◆ **DESCRIPTION OF THE TASK**
Reproduce word for word the part of the piece on bank scripts and scams that begins at the words "Banks create the" and stops after the words "bank itself works.".

◆ **DOCUMENT EXCERPT**
######

90 mins on phone trying to get money transferred from one bank account to another for, and with, my father.

The main problem I have with banks is that their systems and their scripts are designed in ways that ensure people are scammed.

Banks create the risk of being scammed by using language and behaviours that are easily copied and used by criminals. Then the banks blame customers.

Banks demand compliance to voice of authority

The bank staff are scripted and trained to demand customers respond to questions about security and actions in the way that the system requires it and using the jargon that the system follows. This alienates customers so they simply give up their agency and criticism capacities just to get thru the call.

This patterning is thus easily co-opted by scammers. They use the same form of voice and the same demand for compliance thru authority to get codes and numbers. The con is easy because it very, very similar to how the bank itself works.

The requirement to talk and behave as the bank requires leaves people vulnerable to being conned and scammed. The loss of personal agency and autonomy that makes things easier for the bank system is what enables the crimes.

Customers hold the information load

Banks also demand that customers hold the stress of remembering details and repeating them often.

Perhaps this is believed to be a good way of ensuring accuracy but that is not how human memory works. Perhaps it’s because the systems are old and bad. Three times we had to go thru all the account numbers for different reasons (the system crashed at one point possibly). Repetition does not increase accuracy. It increases uncertainty and doubt. My father became more confused by the experience.

######

◆ **DATA SEGMENT**

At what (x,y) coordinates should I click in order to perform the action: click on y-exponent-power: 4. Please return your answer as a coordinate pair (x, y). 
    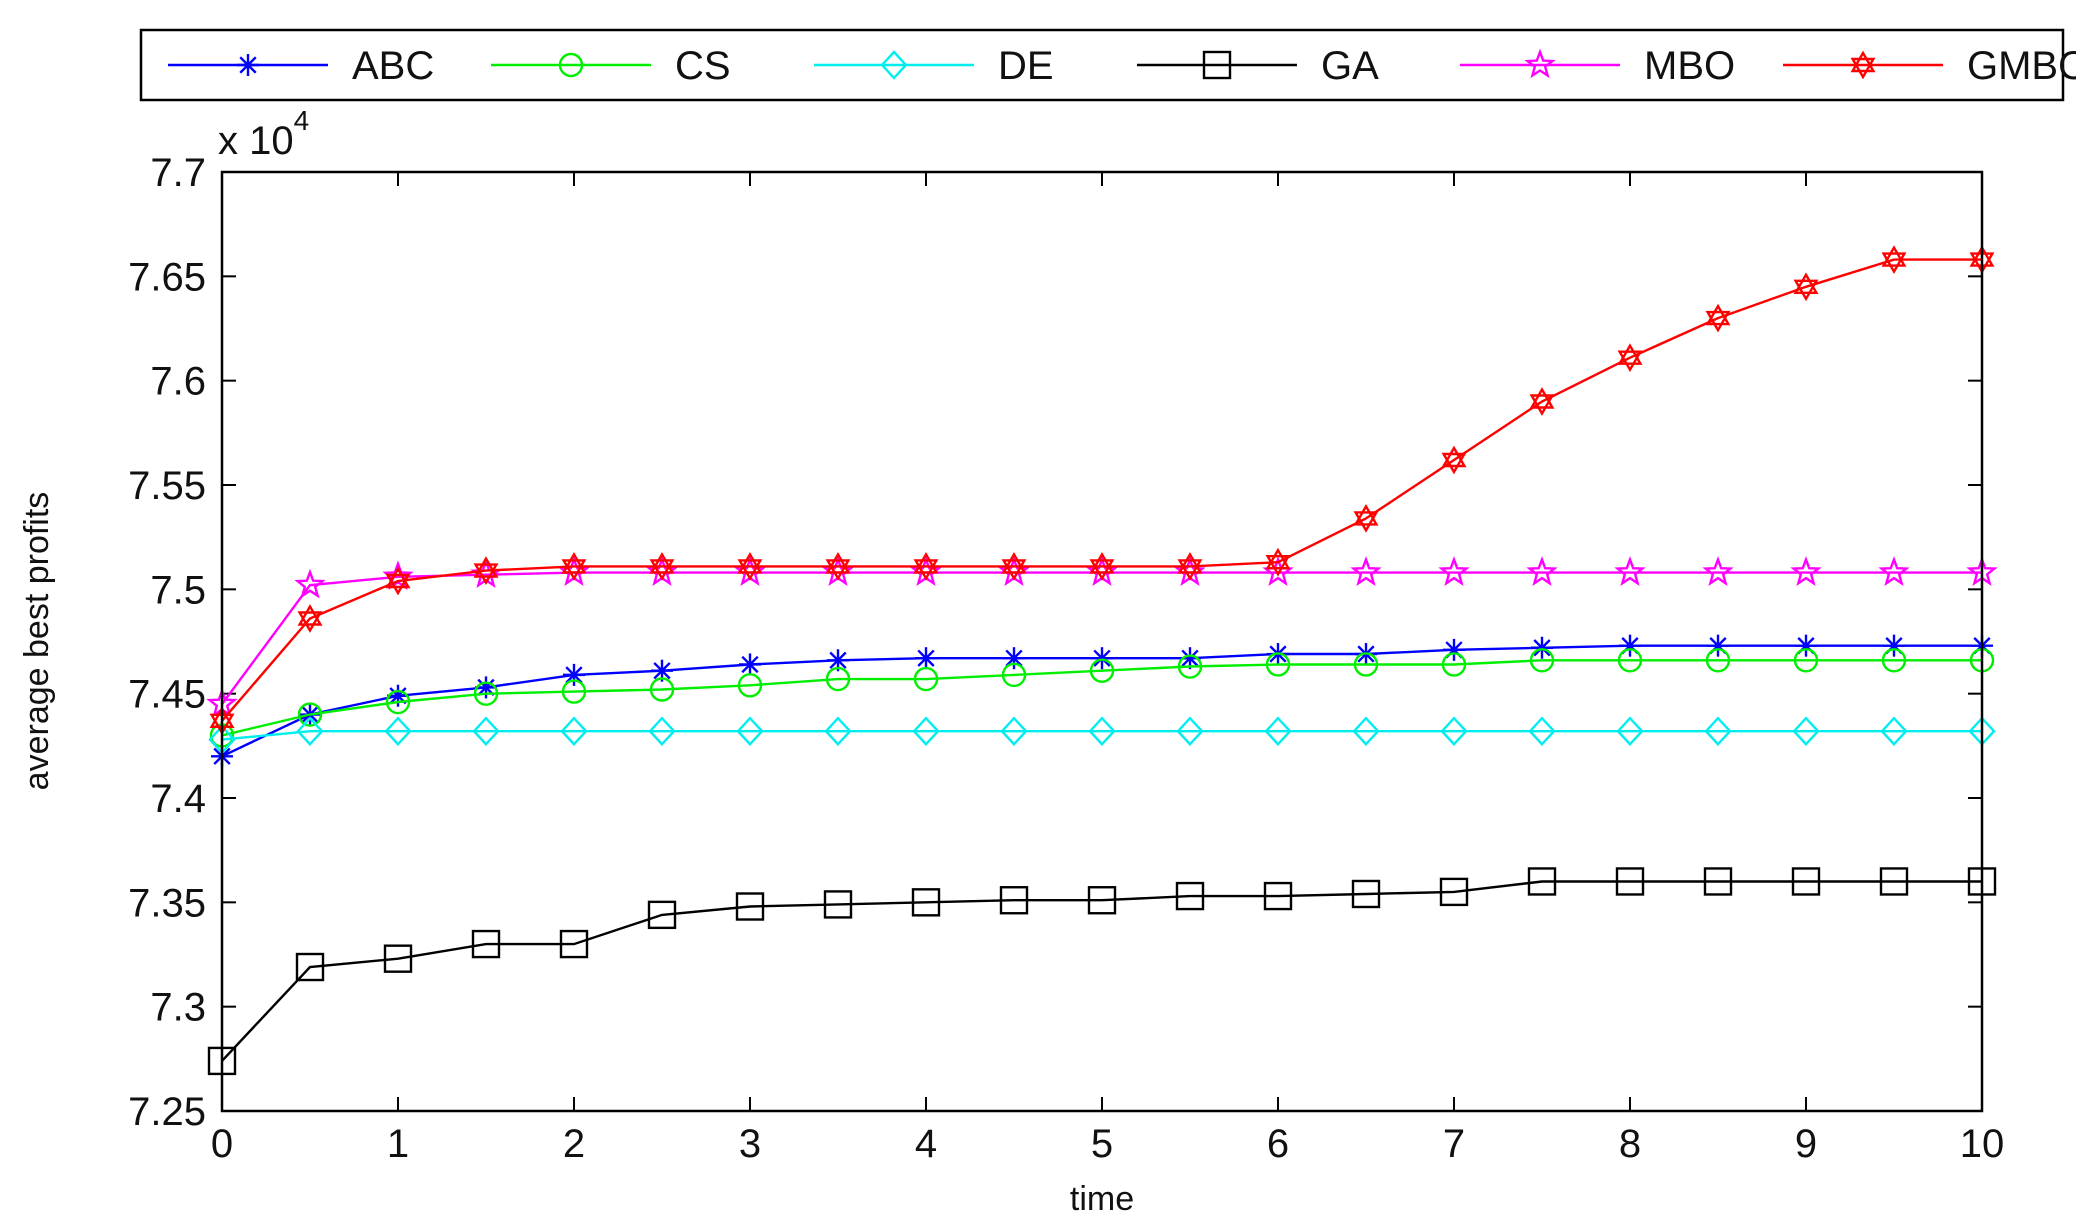
    Looking at the image, I should click on (302, 120).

######

◆ **RESULT OF THE EXERCISE**
Banks create the risk of being scammed by using language and behaviours that are easily copied and used by criminals. Then the banks blame customers.

Banks demand compliance to voice of authority

The bank staff are scripted and trained to demand customers respond to questions about security and actions in the way that the system requires it and using the jargon that the system follows. This alienates customers so they simply give up their agency and criticism capacities just to get thru the call.

This patterning is thus easily co-opted by scammers. They use the same form of voice and the same demand for compliance thru authority to get codes and numbers. The con is easy because it very, very similar to how the bank itself works.